Information:
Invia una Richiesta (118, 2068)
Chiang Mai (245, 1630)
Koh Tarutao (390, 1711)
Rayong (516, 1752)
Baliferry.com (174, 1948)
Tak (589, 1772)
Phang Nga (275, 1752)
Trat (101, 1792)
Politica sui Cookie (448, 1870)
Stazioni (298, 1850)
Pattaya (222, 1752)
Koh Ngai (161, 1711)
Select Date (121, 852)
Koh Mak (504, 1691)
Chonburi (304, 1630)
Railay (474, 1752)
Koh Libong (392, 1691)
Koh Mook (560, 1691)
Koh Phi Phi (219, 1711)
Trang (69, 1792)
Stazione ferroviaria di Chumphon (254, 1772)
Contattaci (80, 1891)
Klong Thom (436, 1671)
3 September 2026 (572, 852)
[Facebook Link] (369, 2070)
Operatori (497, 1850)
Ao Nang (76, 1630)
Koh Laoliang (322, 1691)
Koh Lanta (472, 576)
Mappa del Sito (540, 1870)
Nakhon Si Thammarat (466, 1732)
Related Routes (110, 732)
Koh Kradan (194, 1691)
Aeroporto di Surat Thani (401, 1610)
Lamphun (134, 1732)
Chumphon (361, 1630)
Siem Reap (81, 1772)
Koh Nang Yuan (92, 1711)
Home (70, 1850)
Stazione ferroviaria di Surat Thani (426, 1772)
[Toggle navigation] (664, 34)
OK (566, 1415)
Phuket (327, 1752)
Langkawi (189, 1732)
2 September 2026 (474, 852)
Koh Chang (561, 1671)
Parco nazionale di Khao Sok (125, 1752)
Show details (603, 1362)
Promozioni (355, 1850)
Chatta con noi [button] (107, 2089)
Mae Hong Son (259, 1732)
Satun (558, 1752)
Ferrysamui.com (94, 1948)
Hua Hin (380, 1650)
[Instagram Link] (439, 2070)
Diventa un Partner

Problem requirements: Copy out each line of the data where the string "Stazione" appears.

Written solution:
Stazione ferroviaria di Chumphon (254, 1772)
Stazione ferroviaria di Surat Thani (426, 1772)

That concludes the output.